3 Dividend-Paying Tech Stocks to Buy in August
High-flying technology stocks like You’re here tend to attract the most media and investor attention. But investors who want more sustainability and less volatility in their portfolios might instead focus on dividend-paying stocks. Dividend payers, especially those that increase their dividends every year, can be great stocks to hold for the long term and some can be just as effective in helping someone build wealth to fund their retirement.
Let’s take a look at three dividend-paying tech stocks worth taking a closer look at in August.
1. Microsoft: 0.88% dividend yield
Microsoft (MSFT -0.26%) is one of the largest companies in the world with a market capitalization of $2.1 trillion. The software giant is known for its Microsoft Office products, personal computing division, and even its Xbox video game segment. All of these subsidiaries helped boost the company’s revenue to $198 billion last year.
However, the highlight of Microsoft’s business right now is cloud computing, specifically its Azure division. Azure is a cloud infrastructure provider that sells computing and storage services to other companies, allowing them to forgo buying computing servers themselves. As Amazon Web Services (AWS) and Alphabetfrom Google Cloud, Microsoft Azure is growing rapidly as the world moves from on-premises servers to the cloud. Last quarter, Microsoft’s intelligent cloud revenue was $20.9 billion, with Azure driving most of that growth with revenue up 40% during the period.
Azure, along with the sustainability of Microsoft’s other segments, should help propel Microsoft’s earnings power to new heights in this decade. This earnings growth will help fuel its growing dividend, which currently yields 0.88%. While not a huge return, the company’s dividend per share has increased 200% over the past 10 years. If Azure continues to grow at a rapid pace, investors should expect this dividend growth to continue in the future.
2. Texas Instruments: 2.51% dividend yield
Not just a graphing calculator company, Texas Instruments (TXN -0.33%) is one of the world’s leading semiconductor manufacturers. Unlike cutting-edge technology innovators, the company focuses on a diverse portfolio of older technology chips that are in constant demand in the manufacturing, automotive and electronics industries.
This focus, coupled with a great brand, has led Texas Instruments to generate significant shareholder returns. Last quarter, revenue grew 14% year-over-year to $5.2 billion, with trailing 12-month free cash flow of $5.9 billion. With all that cash flow, the company pays a healthy 2.51% dividend that’s increased 557% over the past 10 years.
Industry experts expect demand for semiconductors to grow more than 66% by 2030. Along with this industry tailwind, Texas Instruments looks poised to continue generating revenue streams. cash sold for shareholders and to steadily increase its dividend payments.
3. Apple: 0.55% dividend yield
Finally, we have the largest company in the world, Apple (AAPL -0.14%). The $2.7 trillion market capitalization company has dominated the smartphone market with its high-end iPhone product, especially in the United States. It also offers a growing mix of other computing devices such as the iPad, Airpods, and Apple Watch. In addition to these devices, Apple has a strong software and services business, driven by sales on its App Store. For reference, Apple’s services business generated $19.6 billion in revenue last quarter, or nearly $80 billion on an annualized basis.
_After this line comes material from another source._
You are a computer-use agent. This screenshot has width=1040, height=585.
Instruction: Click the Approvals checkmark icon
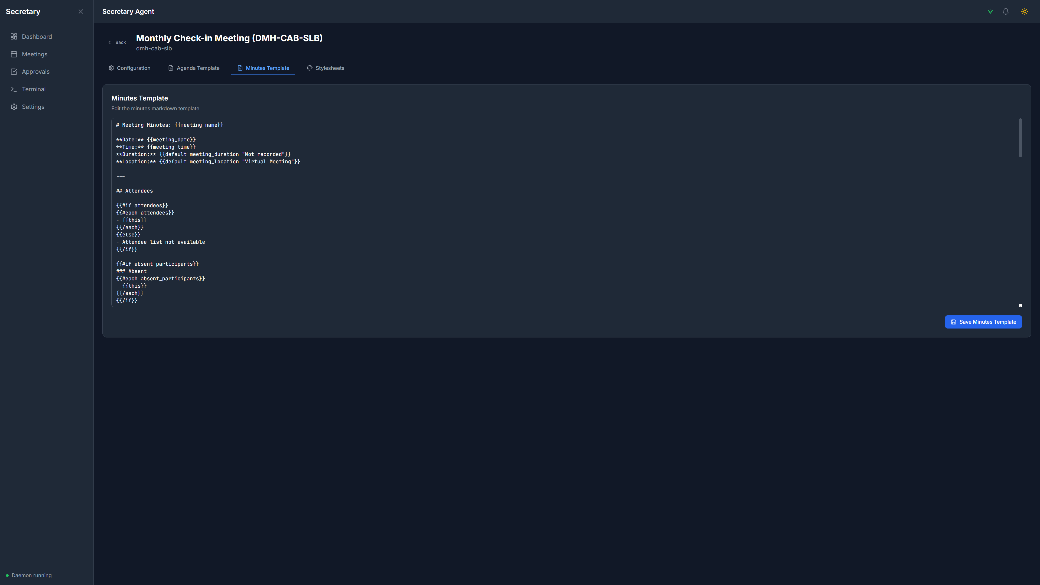click(x=14, y=71)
This combination of hardware and software dominance has led to Apple becoming extremely profitable. Over the past 12 months, the company generated $108 billion in free cash flow. With so much cash, Apple has increasingly returned cash to shareholders in the form of stock buybacks and dividends. Its dividend currently pays just 0.55% but has increased 841% over the past 10 years.
If you believe in the continued dominance of the iPhone and Apple’s computing ecosystem, this can be a great dividend payer to have in your wallet.
A Word About Yields
For the context of dividend yields, it’s worth noting that yields can look quite low (even when the company pays a decent dividend) if the stock price rises quickly.
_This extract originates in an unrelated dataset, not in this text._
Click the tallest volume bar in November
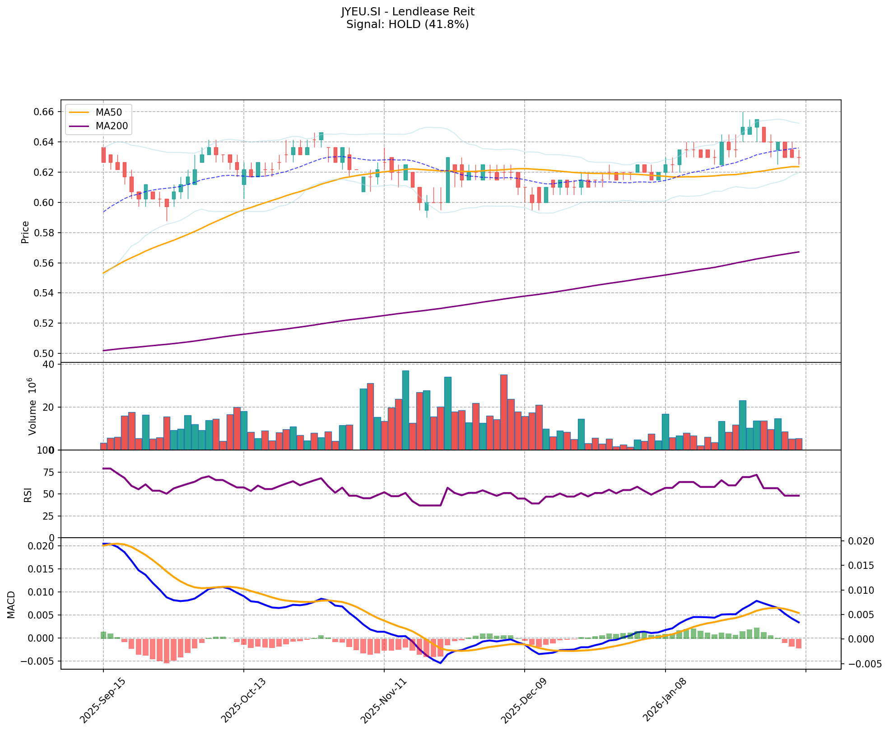This screenshot has height=732, width=889. coord(405,410)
These three stocks are outperforming all S&P500 over the past two years and therefore their dividends seem deceptively low. Dividend-oriented investors should take this stock price appreciation into account when determining whether the dividend-paying stock is worth considering.
John Mackey, CEO of Whole Foods Market, an Amazon subsidiary, is a board member of The Motley Fool. Suzanne Frey, an executive at Alphabet, is a board member of The Motley Fool. Brett Schaefer has no position in the stocks mentioned. The Motley Fool owns and recommends Alphabet (A shares), Alphabet (C shares), Amazon, Apple, Microsoft, Tesla and Texas Instruments. The Motley Fool recommends the following options: long calls $120 in March 2023 on Apple and short calls $130 in March 2023 on Apple. The Motley Fool has a disclosure policy.